Summer Placement Diaries

René Taboada's Summer Placement with Universidad Nacional del Mar de Plata

Universidad Nacional de Mar del Plata logo

Rene sitting in front of Birmingham LibraryAs part of my first placement as a student of the EM TTI programme, I worked with Universidad Nacional de Mar del Plata. Initially, given this is a university, I was unsure about what tasks I was meant to perform. However, my placement providers got me to work with a real agency! Etrad Solutions. This is a company based in Argentina, and where people from Universidad Nacional de Mar del Plata are involved. This agency works extensively with localisation for the Spanish speaking market, which is great because that is exactly what I need for my dissertation topic!  

One of the many interesting things about the localisation workflow, as opposed to freelance work, is that it involves many players during the whole process. The agency that makes the translation itself is just one of the engines that make the whole localisation train move. This factor gives it a greater sense of perspective and worldliness. From the very first week, I was able to have meetings with the team leaders at Etrad at a quality evaluation meeting held with the intermediaries between them and the clients. Normally, as a ‘frontline’ translator, you miss the chance to partake in such events. This is why I felt really grateful to have such an opportunity from the very first week, as I could gain a proper insight into how strategies to ameliorate communication along the translation pipeline and the overall linguistic quality delivery of translators are conceived so that the process can run as smoothly as possible. 

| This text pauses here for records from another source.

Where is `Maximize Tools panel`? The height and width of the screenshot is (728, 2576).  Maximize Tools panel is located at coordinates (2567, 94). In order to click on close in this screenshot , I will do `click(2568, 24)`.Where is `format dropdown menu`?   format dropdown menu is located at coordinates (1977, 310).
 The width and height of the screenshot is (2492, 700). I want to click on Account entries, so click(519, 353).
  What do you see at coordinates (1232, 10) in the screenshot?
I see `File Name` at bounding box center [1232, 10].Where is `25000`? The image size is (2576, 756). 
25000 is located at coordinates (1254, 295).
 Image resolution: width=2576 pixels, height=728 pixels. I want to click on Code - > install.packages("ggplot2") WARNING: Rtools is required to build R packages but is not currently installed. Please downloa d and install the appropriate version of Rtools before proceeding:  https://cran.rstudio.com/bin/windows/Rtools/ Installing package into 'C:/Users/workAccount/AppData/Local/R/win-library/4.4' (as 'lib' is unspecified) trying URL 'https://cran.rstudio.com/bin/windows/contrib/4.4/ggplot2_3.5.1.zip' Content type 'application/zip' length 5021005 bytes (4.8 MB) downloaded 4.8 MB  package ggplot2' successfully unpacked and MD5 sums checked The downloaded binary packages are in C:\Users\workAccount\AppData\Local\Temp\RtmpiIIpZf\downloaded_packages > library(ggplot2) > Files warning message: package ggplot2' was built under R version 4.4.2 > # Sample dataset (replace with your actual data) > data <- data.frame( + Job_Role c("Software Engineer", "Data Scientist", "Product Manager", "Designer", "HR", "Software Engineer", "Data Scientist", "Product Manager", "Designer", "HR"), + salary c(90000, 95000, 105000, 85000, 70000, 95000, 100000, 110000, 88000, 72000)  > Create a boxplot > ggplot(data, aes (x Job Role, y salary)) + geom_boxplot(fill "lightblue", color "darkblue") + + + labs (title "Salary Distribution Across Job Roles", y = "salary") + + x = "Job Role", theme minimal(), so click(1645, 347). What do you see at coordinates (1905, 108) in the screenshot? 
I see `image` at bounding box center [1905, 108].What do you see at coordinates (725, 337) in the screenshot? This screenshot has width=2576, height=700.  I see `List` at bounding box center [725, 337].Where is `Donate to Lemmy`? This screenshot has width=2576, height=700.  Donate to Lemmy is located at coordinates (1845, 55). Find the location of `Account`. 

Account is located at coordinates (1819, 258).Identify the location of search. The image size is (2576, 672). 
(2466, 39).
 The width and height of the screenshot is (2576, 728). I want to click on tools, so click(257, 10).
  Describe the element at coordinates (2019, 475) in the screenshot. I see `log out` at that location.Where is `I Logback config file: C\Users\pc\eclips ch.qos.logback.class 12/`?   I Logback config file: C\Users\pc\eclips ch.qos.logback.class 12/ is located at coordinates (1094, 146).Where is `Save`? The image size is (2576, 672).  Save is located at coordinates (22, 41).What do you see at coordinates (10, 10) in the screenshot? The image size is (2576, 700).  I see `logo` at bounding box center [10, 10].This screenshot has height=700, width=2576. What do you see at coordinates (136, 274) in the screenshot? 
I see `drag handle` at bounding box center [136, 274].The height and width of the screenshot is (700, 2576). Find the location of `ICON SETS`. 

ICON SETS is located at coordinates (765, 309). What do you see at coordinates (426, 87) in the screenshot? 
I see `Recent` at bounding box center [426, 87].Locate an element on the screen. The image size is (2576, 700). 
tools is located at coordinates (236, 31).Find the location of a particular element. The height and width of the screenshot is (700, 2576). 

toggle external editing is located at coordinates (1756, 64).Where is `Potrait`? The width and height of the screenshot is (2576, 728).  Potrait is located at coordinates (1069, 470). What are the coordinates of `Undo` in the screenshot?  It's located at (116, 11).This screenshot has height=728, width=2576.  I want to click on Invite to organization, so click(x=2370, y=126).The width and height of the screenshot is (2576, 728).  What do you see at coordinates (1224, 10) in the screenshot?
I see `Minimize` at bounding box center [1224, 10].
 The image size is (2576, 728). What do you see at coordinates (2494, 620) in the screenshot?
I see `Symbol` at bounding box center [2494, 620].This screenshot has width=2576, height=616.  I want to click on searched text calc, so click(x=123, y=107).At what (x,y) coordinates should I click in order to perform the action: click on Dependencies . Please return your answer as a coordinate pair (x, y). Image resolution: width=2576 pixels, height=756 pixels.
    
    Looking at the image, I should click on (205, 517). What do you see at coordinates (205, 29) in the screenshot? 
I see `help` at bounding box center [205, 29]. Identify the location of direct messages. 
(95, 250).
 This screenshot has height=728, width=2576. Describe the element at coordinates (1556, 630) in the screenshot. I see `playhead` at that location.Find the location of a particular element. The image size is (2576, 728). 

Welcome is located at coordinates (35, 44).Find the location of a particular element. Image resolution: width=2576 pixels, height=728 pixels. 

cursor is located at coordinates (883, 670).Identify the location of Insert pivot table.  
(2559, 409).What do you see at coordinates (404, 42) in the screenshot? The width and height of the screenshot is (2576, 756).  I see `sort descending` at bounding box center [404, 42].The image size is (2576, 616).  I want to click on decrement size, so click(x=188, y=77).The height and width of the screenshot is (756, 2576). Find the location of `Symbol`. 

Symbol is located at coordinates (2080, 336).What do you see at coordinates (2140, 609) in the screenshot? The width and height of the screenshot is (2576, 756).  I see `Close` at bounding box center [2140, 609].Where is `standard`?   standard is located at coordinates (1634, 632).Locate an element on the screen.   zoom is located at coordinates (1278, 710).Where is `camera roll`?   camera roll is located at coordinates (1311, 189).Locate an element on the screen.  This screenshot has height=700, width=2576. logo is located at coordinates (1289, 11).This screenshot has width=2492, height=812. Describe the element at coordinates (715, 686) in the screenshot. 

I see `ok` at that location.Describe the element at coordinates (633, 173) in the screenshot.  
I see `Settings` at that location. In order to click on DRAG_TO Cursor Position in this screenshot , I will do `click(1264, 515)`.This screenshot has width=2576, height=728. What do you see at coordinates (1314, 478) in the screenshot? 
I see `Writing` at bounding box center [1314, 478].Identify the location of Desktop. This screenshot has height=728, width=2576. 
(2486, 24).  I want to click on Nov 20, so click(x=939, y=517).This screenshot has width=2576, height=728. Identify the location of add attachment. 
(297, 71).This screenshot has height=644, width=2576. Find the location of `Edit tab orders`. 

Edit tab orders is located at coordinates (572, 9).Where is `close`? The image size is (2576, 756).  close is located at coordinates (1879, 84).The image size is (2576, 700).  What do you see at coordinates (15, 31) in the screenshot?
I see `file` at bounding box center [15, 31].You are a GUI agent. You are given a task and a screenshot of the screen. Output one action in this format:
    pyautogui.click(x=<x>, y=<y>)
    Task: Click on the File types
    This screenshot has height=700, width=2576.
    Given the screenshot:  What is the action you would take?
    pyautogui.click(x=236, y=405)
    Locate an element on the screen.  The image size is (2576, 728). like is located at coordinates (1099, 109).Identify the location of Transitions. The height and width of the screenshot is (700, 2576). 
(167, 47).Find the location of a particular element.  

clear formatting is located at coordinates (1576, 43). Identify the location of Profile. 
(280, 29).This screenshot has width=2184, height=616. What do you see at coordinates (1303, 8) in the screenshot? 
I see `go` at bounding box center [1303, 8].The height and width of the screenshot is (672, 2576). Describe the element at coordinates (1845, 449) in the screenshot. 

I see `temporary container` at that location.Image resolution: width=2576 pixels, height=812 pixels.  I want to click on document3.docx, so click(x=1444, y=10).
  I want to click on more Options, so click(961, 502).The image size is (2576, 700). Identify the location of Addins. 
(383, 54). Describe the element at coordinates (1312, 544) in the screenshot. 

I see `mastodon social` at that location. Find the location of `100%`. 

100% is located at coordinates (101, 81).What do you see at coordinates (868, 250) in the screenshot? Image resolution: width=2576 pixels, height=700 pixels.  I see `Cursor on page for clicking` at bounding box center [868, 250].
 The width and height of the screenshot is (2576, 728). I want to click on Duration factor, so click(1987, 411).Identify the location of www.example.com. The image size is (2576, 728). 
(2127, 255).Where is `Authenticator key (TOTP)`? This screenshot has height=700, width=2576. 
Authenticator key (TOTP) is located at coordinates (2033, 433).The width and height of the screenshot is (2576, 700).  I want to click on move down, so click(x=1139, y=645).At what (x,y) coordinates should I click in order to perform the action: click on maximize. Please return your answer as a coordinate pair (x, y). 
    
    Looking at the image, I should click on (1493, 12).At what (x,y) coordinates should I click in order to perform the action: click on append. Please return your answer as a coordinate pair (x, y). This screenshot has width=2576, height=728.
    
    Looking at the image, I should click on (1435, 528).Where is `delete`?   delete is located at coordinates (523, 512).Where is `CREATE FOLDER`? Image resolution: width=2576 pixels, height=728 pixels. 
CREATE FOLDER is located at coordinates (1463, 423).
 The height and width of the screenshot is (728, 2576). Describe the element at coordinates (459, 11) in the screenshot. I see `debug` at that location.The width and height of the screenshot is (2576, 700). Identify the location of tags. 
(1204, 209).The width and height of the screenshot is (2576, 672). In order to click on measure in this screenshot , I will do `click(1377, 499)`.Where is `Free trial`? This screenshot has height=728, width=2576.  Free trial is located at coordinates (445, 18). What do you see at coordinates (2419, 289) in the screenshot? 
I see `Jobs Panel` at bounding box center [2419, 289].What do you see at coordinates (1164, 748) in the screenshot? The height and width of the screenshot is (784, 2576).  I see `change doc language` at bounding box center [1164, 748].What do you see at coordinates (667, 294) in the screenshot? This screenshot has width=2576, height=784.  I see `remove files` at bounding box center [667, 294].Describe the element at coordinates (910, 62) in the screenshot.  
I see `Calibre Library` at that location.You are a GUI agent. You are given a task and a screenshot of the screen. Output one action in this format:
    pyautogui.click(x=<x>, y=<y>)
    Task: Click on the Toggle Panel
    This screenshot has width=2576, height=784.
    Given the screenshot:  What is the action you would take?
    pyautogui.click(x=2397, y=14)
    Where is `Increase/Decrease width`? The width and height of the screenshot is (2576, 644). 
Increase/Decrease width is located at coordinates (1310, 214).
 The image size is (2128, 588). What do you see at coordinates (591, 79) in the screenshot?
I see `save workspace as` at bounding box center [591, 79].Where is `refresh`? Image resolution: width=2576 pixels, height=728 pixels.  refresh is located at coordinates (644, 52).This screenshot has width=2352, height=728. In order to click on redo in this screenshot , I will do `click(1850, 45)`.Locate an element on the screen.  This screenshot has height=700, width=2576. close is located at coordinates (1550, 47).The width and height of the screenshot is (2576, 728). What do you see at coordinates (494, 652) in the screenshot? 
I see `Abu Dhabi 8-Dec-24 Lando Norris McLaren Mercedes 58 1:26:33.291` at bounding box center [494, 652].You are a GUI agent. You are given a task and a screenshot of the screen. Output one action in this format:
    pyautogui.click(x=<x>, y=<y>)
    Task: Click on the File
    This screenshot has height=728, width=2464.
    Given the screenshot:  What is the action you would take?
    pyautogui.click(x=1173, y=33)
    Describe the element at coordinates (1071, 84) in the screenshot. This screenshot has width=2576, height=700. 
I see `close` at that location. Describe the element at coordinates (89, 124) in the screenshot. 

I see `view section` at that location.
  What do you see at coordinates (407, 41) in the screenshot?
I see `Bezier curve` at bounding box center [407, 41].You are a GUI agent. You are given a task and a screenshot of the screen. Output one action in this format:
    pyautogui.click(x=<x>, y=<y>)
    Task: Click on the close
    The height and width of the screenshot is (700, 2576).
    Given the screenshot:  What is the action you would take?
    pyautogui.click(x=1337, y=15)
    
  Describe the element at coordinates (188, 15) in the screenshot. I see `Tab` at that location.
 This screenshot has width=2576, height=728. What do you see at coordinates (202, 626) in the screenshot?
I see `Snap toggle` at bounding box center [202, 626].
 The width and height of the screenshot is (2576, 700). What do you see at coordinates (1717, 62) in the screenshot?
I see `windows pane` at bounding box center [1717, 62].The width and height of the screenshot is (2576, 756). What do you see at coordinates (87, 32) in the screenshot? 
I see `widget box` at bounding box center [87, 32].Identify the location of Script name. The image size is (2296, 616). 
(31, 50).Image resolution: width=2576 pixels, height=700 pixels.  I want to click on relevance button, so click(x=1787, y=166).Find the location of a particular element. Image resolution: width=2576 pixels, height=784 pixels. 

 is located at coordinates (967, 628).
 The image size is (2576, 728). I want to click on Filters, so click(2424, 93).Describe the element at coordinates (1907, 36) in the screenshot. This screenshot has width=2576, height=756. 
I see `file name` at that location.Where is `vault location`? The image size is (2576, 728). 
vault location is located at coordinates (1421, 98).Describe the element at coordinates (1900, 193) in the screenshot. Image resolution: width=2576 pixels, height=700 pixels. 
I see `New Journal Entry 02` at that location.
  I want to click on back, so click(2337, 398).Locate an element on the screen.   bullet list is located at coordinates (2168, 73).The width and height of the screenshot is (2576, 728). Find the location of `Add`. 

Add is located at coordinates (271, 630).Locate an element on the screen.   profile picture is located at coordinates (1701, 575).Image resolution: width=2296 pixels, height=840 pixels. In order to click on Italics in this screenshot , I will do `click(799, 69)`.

From the very first week, I was also given tons of reference material to get familiar with! While I have had my fair share of localisation experience in the past, I mostly focused on videogame translation, which is why I am also quite happy to have enjoyed the opportunity to explore fields and software that I had not explored before. For instance, I had to work with projects related to second-hand clothes markets, educational platforms, banking transactions websites and more. When it comes to software and platforms, I dipped my toes with Mantis, Lokalise and SQL. Furthermore, Etrad focuses on many different dialects of Spanish. One day it was Spanish for the US, the next for Spain and at the end of the week for all of Latin America! So each project needed different tweaks here and there, meaning that there was barely any time for complacency. My activities during this whole time were also very descriptive of the whole localisation process, as I had to participate in every single stage of the pipeline. Some of the projects I had to translate, while some others I needed to revise, proofread and create linguistic quality assurance reports. 

All in all, I have to admit I had a great time during my placement. All of the team members, from the coordinators to the day-to-day translators, consummated professionals, were amazingly helpful, patient and willing to share what they knew. And I can definitely say that I now know more about the world of localisation. At this point, I think the only complaint is that in the end there was very little time for everything I could have done!  

Post written by René Taboada

PS.
One piece of advice to any future students in case they need to do a distance placement: find a cool place (like the Library of Birmingham) to pretend your physical every day situation was fancier than just working from your sad ol’ desk at home.